So I’m trying to figure out whether the profession of ‘designer’ or the label of ‘creative’ draws people of a certain temperament or the job itself draws out innate tendencies and amplifies them. Perhaps it has nothing to do with temperament or tendencies and is an evolving survival response to an economic environment where ‘at-will’ employment means competent people are let go from jobs as a matter of course.
Observed behaviors:
- Frenzied self-promotion – rehashed/echo-chamber postings on LinkedIn, Quora, Meet-up pages
- Retreat to high school cliques at professional association meetups
- Name-dropping and copious use of jargon
- Clothing/accessories conforming to the official hipster uniform – avoiding anyone not wearing said uniform
- Obligatory expressions of disgust/horror whenever Microsoft is mentioned
- Repeated expressions of ‘I’m so glad I’ve found my tribe’ as if the business world was some devouring race of overlord monsters
To mangle a cliché, this carries more than a whiff of desperation – it’s the Axe spray drench of an insecurity meltdown. “I’m part of the ‘in’ crowd!
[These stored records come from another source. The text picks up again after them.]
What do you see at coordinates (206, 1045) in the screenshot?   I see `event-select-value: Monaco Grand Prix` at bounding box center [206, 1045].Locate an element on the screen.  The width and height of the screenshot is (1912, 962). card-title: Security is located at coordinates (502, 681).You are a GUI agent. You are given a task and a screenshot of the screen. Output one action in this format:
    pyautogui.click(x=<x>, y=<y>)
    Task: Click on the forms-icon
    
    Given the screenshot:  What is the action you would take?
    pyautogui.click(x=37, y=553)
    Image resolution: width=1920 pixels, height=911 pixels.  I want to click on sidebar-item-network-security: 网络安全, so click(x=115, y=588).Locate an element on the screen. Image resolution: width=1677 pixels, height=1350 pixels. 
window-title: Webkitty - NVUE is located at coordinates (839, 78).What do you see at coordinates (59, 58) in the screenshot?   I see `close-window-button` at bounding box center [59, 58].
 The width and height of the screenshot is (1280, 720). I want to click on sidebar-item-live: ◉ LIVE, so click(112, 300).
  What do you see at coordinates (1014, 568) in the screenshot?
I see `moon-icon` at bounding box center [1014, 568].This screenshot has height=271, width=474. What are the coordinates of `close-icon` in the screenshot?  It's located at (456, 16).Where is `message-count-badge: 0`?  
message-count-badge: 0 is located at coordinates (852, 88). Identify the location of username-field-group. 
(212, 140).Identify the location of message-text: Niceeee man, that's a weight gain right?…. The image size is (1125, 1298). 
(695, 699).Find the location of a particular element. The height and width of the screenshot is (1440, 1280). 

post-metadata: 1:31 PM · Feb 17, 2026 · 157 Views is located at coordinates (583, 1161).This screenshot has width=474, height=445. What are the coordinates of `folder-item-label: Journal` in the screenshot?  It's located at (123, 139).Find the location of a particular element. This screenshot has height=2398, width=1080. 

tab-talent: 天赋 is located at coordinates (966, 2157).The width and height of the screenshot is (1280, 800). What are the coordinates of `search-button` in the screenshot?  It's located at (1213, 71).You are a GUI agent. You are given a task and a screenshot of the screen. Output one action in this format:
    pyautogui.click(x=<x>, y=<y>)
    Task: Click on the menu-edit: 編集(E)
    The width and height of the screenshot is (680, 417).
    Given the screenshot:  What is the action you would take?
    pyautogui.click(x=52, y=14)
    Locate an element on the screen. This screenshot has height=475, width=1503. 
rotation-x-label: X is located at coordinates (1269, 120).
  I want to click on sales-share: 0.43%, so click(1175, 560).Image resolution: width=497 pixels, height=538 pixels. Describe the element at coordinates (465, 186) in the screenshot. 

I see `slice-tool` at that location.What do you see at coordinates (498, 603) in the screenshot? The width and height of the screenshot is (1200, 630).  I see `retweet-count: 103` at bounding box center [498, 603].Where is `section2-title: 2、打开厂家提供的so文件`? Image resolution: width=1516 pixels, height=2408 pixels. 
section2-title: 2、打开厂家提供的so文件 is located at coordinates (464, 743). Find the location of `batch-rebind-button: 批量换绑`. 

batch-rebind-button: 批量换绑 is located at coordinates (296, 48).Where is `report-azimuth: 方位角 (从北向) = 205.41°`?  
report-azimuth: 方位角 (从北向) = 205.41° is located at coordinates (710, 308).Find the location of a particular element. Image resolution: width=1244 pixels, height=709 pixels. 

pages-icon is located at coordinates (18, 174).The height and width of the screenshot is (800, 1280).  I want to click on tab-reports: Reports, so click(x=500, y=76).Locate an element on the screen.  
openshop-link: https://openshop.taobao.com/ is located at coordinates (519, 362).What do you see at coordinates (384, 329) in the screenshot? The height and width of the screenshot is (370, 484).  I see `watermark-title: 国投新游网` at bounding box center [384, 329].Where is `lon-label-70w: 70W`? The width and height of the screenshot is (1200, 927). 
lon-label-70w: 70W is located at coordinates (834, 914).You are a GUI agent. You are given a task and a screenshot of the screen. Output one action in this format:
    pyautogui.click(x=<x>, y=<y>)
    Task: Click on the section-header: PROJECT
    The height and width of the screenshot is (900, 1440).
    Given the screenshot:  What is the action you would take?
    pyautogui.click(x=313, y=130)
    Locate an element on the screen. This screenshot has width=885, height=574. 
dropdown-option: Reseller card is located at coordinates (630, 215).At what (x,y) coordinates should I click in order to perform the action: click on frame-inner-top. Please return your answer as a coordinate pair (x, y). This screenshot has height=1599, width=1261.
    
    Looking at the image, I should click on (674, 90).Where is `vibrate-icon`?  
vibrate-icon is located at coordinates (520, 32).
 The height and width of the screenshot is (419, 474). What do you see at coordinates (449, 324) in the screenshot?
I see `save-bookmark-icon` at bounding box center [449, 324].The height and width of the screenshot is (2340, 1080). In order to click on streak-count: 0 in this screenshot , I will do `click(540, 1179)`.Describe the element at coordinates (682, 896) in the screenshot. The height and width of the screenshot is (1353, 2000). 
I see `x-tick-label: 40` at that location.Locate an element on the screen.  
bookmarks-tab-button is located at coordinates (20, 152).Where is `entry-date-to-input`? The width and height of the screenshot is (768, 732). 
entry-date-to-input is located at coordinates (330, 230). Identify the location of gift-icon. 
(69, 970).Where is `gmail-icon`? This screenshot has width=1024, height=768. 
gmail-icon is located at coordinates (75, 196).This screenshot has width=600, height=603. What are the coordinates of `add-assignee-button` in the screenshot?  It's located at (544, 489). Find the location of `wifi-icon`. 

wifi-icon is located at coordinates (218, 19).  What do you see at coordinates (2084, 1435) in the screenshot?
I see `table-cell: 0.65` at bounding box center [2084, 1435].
I can name-drop! I’m promoting my brand! I dress myself in the correct designer uniform!”
What drives this?
A professor of international conflict management said his research led him to the theory that people require an ‘us’ (people who are like me) and a ‘them’. Diverse but harmonious societies were able to exist peacefully if they could find some way to all see each other as ‘us’. Societies with social conflict and civil unrest were a result of people living in the same ‘space’ but feeding the ‘us vs them’ mentality until each believed ‘they’ were intolerable and had to move or be marginalized/eliminated.
It concerns me that people working in user-experience design seem to be contributing to the us (creatives) vs them (corporate drones, developer drudges) mentality, when our empathy skills should be used for good – creating common ground.